Internationaler Vergleich und Nebensaison-Vorteile
Im europäischen Vergleich bleibt Camping in Deutschland vergleichsweise günstig. Während in Kroatien durchschnittlich 73 Euro und in Italien 63 Euro pro Nacht fällig werden, liegen die Preise in Deutschland, Norwegen (38 Euro) und Schweden (40 Euro) deutlich niedriger.
Für preisbewusste Camper bietet die Nebensaison in Mecklenburg-Vorpommern besondere Vorteile: Die Preise liegen dann im Schnitt 24 Prozent unter denen der Hochsaison – die größte Ersparnis im Vergleich aller Bundesländer.

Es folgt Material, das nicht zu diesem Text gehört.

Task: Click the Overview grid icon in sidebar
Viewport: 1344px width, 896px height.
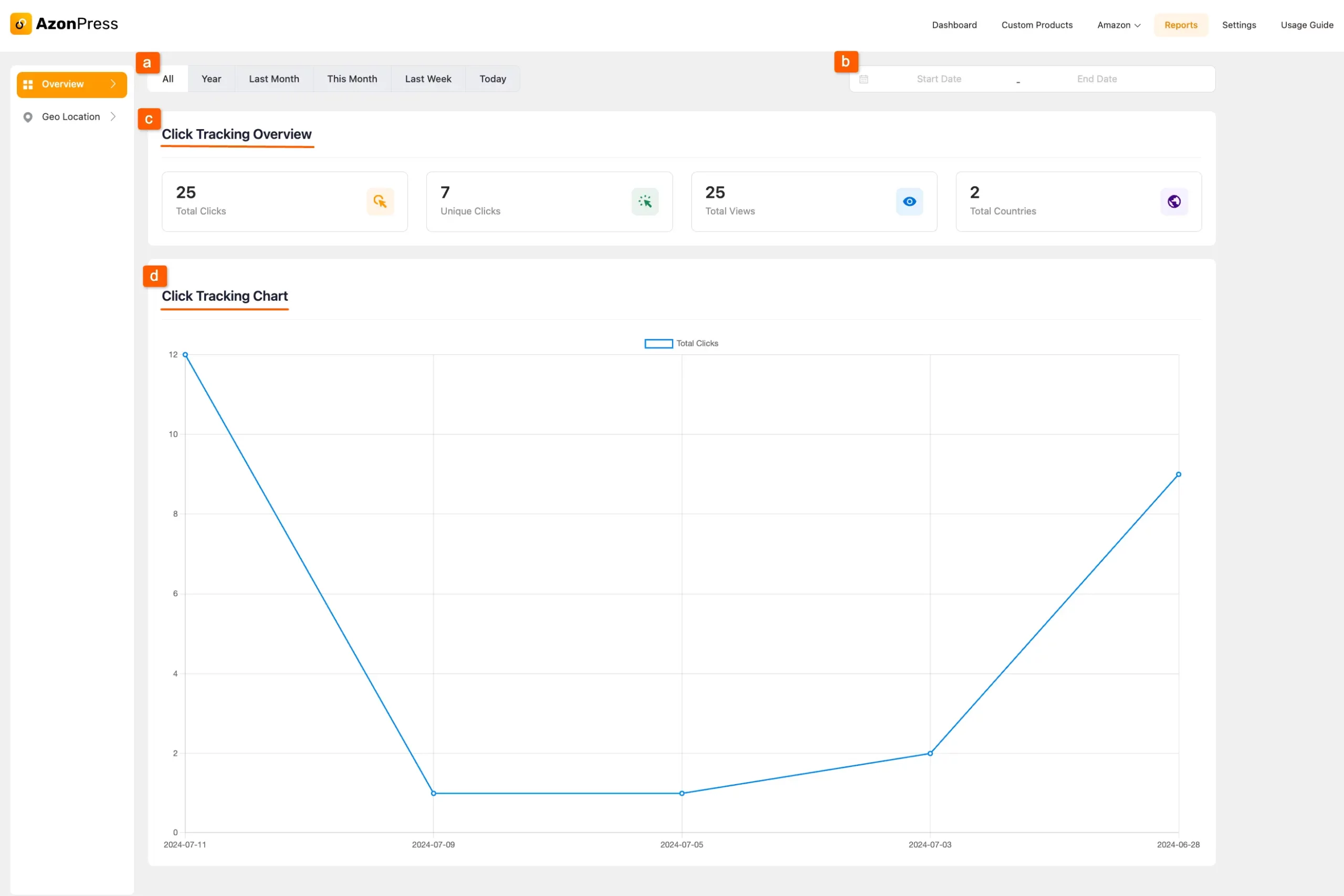Action: (x=27, y=85)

Die Analyse umfasste die Preise von rund 2.300 Campingplätzen in den zwölf wichtigsten Urlaubsländern deutscher Camper und zeigt, dass trotz der Preiserhöhungen in Mecklenburg-Vorpommern das Camping in Deutschland insgesamt ein vergleichsweise preiswertes Urlaubsformat bleibt.